A few months ago, we had to have one of our beloved rats, Dr. Snapperdoodle ("Doodles), put to sleep. It absolutely broke our hearts trying to sustain his life with antibiotics and finally having to make the decision to put him to rest after several months of ups and downs with his health. Now, we are left with his best friend Mr. Poppopolous ("Popples"). He is an absolutely adorable blue dumbo rat and we love him a lot, but after a few months without a cagemate we can tell that he really is seeming lonely no matter how much attention that we give him.

It makes me so sad, and we have gone back and forth in trying to decide whether or not to adopt more rats so he has company. Having owned many rats over the years, I know how rats truly flourish when they have other rats to coexist with. That said, having gone through what we did with Doodles this past year I don't think I have it in me to adopt more rats, as I just can't bear to continue going through the short life span cycle of these little guys any further. This last time through was just too sad. I understand this is my failing as a pet owner, so instead of being selfish and keeping Popples alone for the rest of his life so we can enjoy him, we have decided to try and find him a proper home with another/many more rats where he can live the rest of his life in the company of other rat friends.

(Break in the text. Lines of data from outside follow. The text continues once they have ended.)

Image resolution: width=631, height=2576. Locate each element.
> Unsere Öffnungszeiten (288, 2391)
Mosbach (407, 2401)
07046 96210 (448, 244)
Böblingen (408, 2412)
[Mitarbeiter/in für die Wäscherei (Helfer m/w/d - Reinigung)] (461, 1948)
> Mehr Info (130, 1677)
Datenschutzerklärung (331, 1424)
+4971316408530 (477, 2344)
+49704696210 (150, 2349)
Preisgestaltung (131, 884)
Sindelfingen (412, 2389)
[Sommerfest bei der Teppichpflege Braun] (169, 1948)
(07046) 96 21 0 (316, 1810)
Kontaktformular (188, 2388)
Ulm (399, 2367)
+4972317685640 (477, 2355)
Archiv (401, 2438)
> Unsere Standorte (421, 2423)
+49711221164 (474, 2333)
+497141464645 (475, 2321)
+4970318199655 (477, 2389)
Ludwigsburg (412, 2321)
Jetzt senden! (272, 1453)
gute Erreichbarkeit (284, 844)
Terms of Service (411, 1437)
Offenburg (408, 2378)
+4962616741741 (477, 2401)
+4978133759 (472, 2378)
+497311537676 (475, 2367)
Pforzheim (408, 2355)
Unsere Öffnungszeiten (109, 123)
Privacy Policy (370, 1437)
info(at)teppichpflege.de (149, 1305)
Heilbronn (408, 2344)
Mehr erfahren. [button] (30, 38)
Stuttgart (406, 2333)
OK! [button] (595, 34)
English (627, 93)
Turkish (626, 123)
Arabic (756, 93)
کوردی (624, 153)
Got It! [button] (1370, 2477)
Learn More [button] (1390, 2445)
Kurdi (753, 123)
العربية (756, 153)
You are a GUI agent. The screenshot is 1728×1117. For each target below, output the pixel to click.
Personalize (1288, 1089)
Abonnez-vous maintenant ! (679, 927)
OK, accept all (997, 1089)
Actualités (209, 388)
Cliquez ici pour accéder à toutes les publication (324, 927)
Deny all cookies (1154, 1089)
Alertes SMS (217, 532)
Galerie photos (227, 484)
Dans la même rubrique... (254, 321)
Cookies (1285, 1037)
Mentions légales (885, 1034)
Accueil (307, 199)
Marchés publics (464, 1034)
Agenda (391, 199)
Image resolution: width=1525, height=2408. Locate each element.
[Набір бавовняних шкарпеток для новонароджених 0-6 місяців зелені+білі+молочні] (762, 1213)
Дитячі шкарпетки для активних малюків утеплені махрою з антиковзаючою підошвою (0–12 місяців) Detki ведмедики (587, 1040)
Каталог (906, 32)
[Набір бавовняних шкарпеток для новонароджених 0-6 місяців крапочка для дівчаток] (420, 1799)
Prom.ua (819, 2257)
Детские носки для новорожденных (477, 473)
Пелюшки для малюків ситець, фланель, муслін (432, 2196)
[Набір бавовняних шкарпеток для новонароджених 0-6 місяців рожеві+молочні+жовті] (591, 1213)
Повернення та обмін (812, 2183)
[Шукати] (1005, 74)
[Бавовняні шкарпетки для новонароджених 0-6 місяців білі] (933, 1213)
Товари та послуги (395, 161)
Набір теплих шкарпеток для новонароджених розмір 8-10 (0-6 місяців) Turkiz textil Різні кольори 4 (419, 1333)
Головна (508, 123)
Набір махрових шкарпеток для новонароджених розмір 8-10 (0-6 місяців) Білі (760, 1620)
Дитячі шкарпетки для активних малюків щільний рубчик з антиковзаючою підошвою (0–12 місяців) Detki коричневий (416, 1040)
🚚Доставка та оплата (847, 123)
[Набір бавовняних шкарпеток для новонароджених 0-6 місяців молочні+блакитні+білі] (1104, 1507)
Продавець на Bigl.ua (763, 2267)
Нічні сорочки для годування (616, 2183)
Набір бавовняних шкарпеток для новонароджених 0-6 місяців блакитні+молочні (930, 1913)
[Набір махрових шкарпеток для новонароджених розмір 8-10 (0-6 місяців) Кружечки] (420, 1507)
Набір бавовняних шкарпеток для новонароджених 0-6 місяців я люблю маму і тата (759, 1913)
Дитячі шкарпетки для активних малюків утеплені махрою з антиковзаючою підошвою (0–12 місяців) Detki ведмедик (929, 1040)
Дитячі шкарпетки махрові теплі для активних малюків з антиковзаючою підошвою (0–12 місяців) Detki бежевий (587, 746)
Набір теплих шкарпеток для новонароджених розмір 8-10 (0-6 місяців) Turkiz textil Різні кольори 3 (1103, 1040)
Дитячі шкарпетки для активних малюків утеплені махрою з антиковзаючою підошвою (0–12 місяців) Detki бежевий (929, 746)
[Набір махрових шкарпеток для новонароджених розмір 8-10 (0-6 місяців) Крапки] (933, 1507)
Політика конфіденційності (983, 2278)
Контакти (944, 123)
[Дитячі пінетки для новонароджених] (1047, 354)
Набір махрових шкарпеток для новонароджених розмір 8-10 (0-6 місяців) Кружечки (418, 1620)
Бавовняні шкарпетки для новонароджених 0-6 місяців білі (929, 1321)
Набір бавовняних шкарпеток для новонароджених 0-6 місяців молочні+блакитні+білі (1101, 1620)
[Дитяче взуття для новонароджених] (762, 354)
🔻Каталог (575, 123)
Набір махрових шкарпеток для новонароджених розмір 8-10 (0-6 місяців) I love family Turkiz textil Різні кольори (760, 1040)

He is about a year and half old and a very curious guy. He is quite friendly and loves to sit in your lap and have his head scratched. Before we adopted him, he lived in a rattery so he was used to being with many other rats. He loved his cagemate Doodles very much, so I really hope that there is someone out there would would love to add another rat into their home.

I have pictures I can provide, but I decided not to put it up because I don't want people to impulsively reply to this thread. If you are seriously interested, I will send some photos and answer any questions you have. Thank you so much for reading.

Sincerely,
Erin


----------



## socal_sarah (Mar 5, 2013)

Aww, he sounds adorable just from the description. Is he neutered by chance?


----------



## socal_sarah (Mar 5, 2013)

And, of course, I'd LOVE to see pics.


----------



## erin (Apr 13, 2013)

Hi there!  No, he has not been neutered. He is an absolute sweetheart, though! If you'd still like to see photos, please let me know- I'll upload some this afternoon when I get home!


----------



## socal_sarah (Mar 5, 2013)

Lol, do I want to see pictures? Is that even a question?!  Of course, I'd love to see some!


----------